Con il 2017 cambia nuovamente la disciplina dei LEA, Livelli Essenziali di Assistenza. In altre parole è stata ulteriormente modificata la normativa sui ticket sanitari che da alcuni anni sta subendo una vera e propria rivoluzione. Il decreto firmato dal Ministro della Salute Beatrice Lorenzin sulle nuove esenzioni ticket 2017 è entrato in vigore con l’inizio del nuovo anno. Ecco cosa prevede.

Nuovi LEA: tutte le esenzioni ticket 2017

Rientrano nei nuovi LEA le prestazioni di adroterapia (tumori e screening neonatale per le malattie metaboliche ereditarie), vaccini (tra i quali Papillomavirus, Meningococco e Pneumococco) e sono state aggiunte alcune patologie rare e malattie croniche quali broncopneumopatia cronica ostruttiva, rene policistico autosomico dominante, osteomielite cronica, endometriosi, malattie renali croniche e sindrome da talidomide. Apportate alcune modifiche. Per esempio determinate malattie rare come celiachia, sindrome di Down, di Klinefelter e connettiviti indifferenziate sono state spostate nell’elenco di quelle croniche.
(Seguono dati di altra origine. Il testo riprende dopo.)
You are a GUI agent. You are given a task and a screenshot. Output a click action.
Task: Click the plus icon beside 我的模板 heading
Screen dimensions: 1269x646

Rientra nell’elenco delle esenzioni anche la fecondazione eterologa e la procreazione assistita, compresa la consulenza genetica. L’entrata in vigore del decreto permetterà ai pazienti con queste malattie, o con quelle già presenti in precedenza nell’elenco, di curarsi gratuitamente o pagando il ticket sanitario al minimo.

Dopo l’ultima modifica le malattie rare che possono rientrare tra le esenzioni ticket 2017 salgono a 110. Tra le aggiunte si annoverano la sarcoidosi, sclerosi sistemica progressiva e miastenia grave; mentre sono state introdotte anche alcune protesi tecnologicamente avanzate come quelle che, per funzionare, necessitano di supporto informatico e tecnologia digitale (per es. ausili per la comunicazione, apparecchi acustici, attrezzature domotiche, ecc.). Questi macchinari sono molto costosi e senza il supporto dello Stato in pochi potrebbero permetterseli.
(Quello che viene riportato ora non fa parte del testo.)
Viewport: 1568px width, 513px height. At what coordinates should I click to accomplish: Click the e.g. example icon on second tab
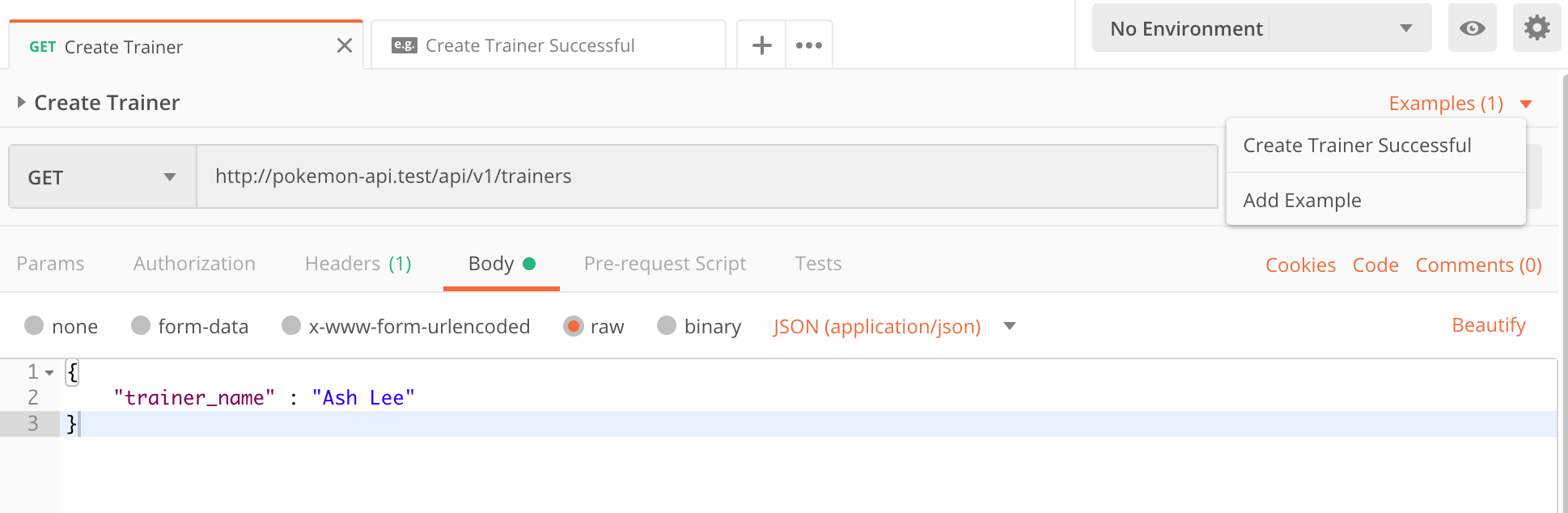(x=404, y=45)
Altra novità di quest’anno è l’introduzione delle esenzioni anche per gli invalidi di guerra e vittime del terrorismo per cure termali, soggiorni terapeutici, protesi e per i farmaci di classe C. I LEA agevoleranno anche i pazienti in assistenza domiciliare intergrata.
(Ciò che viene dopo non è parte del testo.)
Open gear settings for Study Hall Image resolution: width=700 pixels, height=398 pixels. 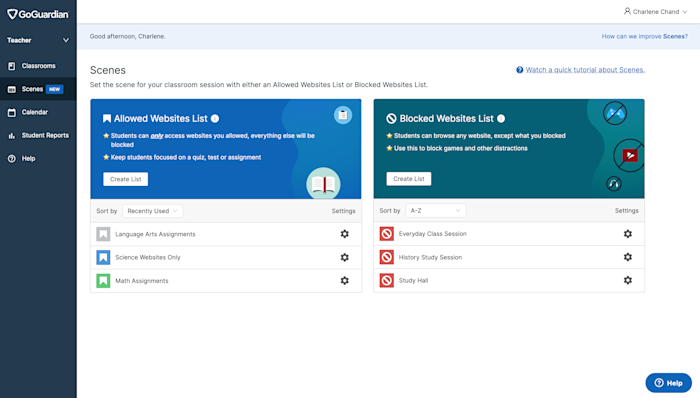click(628, 280)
Una volta approvati ed entrati in vigore i nuovi Lea, non dovremo aspettare di nuovo 20 anni prima del prossimo aggiornamento: esso sarà continuo, i Livelli essenziali di assistenza verranno aggiornati ogni anno

ha promesso il ministro Lorenzin. Infine ricordiamo che l’esenzione dal ticket sanitario era già prevista per le famiglie a basso reddito, per le donne in gravidanza, per i pazienti con le patologie considerate gravi e per gli invalidi sopra una certa percentuale.